# Looking for Acoustic Fingerstyle Teacher



## joey_capps (Dec 23, 2008)

Hi all: 

I'm a fairly accomplished player with about 30 years experience. I have a basic knowledge of music theory--enough to teach a introductory level, high school guitar course.

I'm looking for a teacher to help me improve my rudimentary fingerstyle technique (and perhaps my absolutely pathetic slide playing).

Any recommendations. I live in the Hamilton/Burlington area.

Joe


----------



## Waterloo (Dec 25, 2012)

James Anthony is a fantastic player however I've only seen him with his Tele,; also not sure if he teaches. That being said, he's located in Hamilton and at the very least, he might be able to refer you to somone in your area.

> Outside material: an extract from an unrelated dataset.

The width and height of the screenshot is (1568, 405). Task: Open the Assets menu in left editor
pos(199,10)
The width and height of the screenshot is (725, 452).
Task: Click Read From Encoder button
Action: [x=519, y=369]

James Anthony | One of Canada's Finest Guitarists and Singer / Songwriters


----------



## Steadfastly (Nov 14, 2008)

I would look at the ads on Kijiji advertising guitar lessons. Check each of them out and ask lots of questions to get the best one for you. With your experience, I'm sure you know the right questions to ask.

Hamilton Music Lessons: Guitar, Piano, banjo, fiddle, drumming, vocal teachers on Kijiji.ca - Free Local Classifieds.


----------